PROVIDED TEXT
╭──

After some predictable events – various commemorations and re-start narratives – I am personally not optimistic. The only thing that can really help music and culture, in general, is interest. A personal interest in the people and public interest in the political administrations. Cultural interest and cultural awareness cannot be created in a short period nor as an emergency reaction. So probably those countries that were doing fine will keep on getting better and those that were going down with the crisis will sink faster. Were there any quarantine projects that you were a part of?
Some chatting about music or conducting on various virtual platforms. In the beginning there was also some excitement, then I got tired of it - more or less like when you taste something for the first time with curiosity but then you understand how cheap it is… There is a tendency to open the archives and look for a virtual alternative for cultural life. How do you think this enriches how people experience music? What does it take away from the music?
Archives are important. Memory is a very essential part of the culture, not only in music, yet there is no “virtual alternative” to a real artistic experience. Nothing, and I mean nothing, will ever be comparable to standing in front of a Caravaggio, walking through a majestic gothic cathedral or listening to a Beethoven’s Adagio. Then come words, explanations, thoughts, studies, and even archives… but first and foremost there must be a real personal artistic experience. How would you describe your lifestyle as a musician? What elements of it challenge you the most?

╰──

DATA LINES

╭──

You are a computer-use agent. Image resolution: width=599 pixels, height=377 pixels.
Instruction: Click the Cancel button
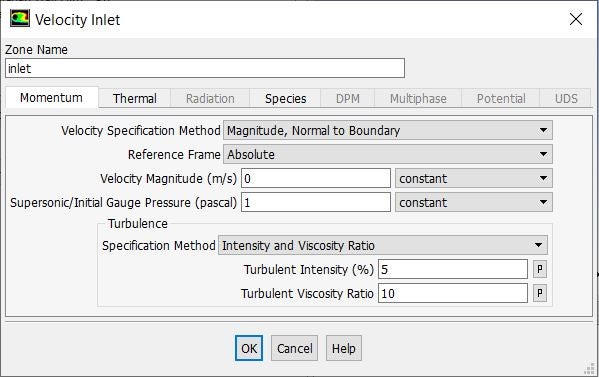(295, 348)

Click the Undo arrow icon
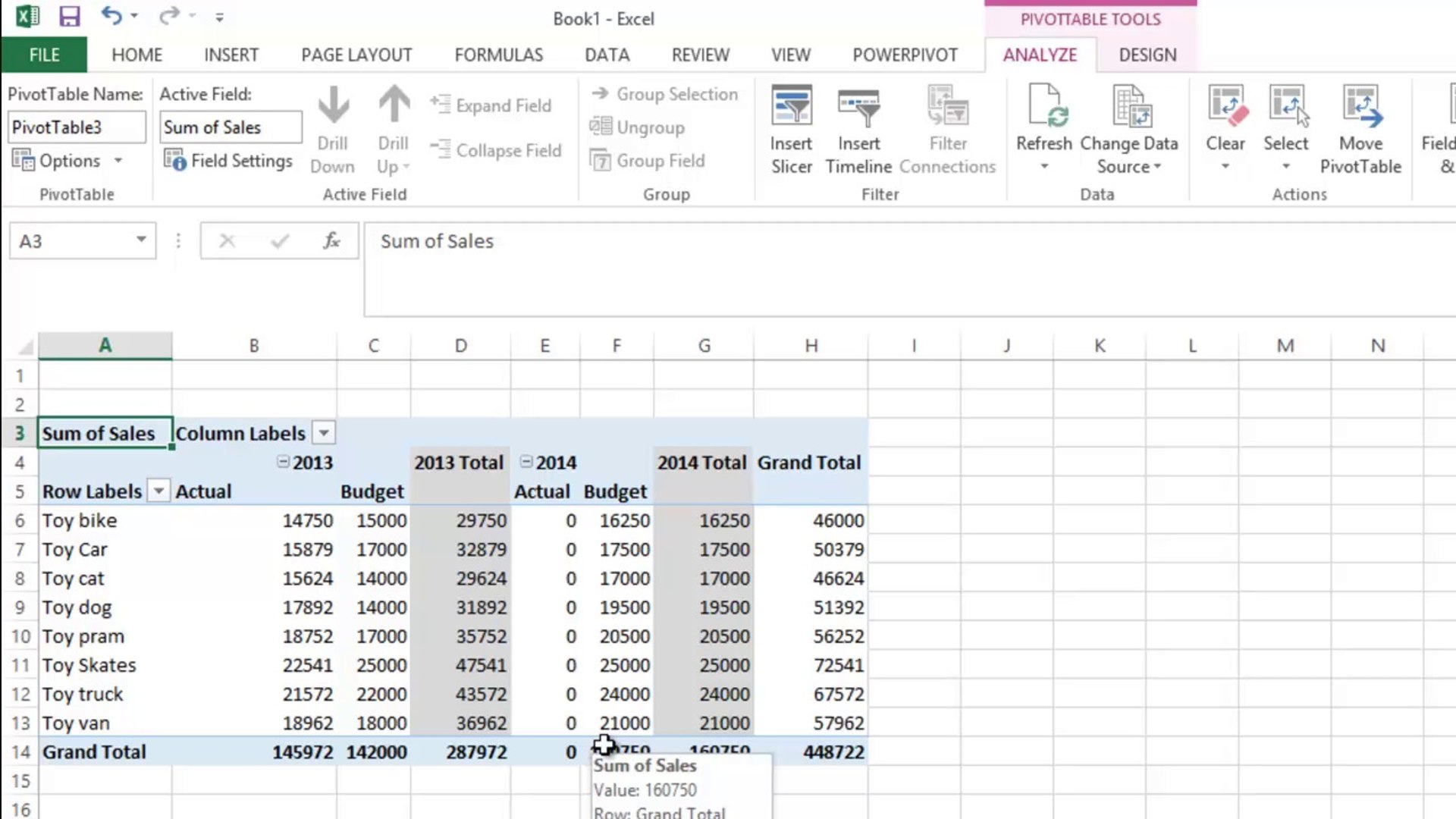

╰──

STATED EXERCISE 1
Return the part of the interview on music and culture from "Some chatting about" up to and including "from the music?".
STATED EXERCISE 2
Translate this sentence from the interview on music and culture into Spanish: "Cultural interest and cultural awareness cannot be created in a short period nor as an emergency reaction."
STATED EXERCISE 3
Extend the interview on music and culture past its final question, answering in the same voice as the musician being interviewed.

EXPECTED OUTPUT 1
Some chatting about music or conducting on various virtual platforms. In the beginning there was also some excitement, then I got tired of it - more or less like when you taste something for the first time with curiosity but then you understand how cheap it is… There is a tendency to open the archives and look for a virtual alternative for cultural life. How do you think this enriches how people experience music? What does it take away from the music?

EXPECTED OUTPUT 2
El interés cultural y la conciencia cultural no pueden crearse en un período corto ni como una reacción de emergencia.

EXPECTED OUTPUT 3
It’s a life of privilege and there is nothing really challenging to it. I do something I love and I keep on working on things I liked as a little boy. Therefore I never had to say goodbye to the boy in me. As an adult, I feel this as an immense privilege. You studied at the Tartini Conservatory of Trieste, International Academy of Music in Milan, the Royal College of Music in London, in St. Petersburg and the Mozarteum in Salzburg. What did you learn from your teachers? Maybe they shared some wisdom which is guiding you even today?
Teaching is possibly the most important profession in the world and I am now very grateful to all my teachers. I was probably sometime not an easy student but I have learned a lot in all my experiences in Italy and abroad. The personal example is the strongest tool in teaching, so strong that it can even crush a weak student sometimes. I would say it is very important, at first, to be under the influence of a good teacher and then, later on, to find the strength to free yourself from that influence. You said that the orchestra is the culmination of music. How could you explain that and how does it make a conductor‘s job different from other musicians?
The symphonic orchestra is the greatest, richest, and most complex instrument ever conceived in history by any civilization: it is an instrument made of human beings. Tens of brains and hearts, hundreds of lungs, ears, eyes, and thousands of fingers. Different sensibilities, different personal stories, sorrows, and hopes. All this humanity gathers and pursues an invisible fil rouge written in a code on a score. It is nothing short of being an artistic miracle and as a metaphor it’s so large that it remains inconceivable even to the majority of people who are part of it. You are known as an advocate of contemporary music, playing works by contemporary Italian and international composers. What do you most value about it?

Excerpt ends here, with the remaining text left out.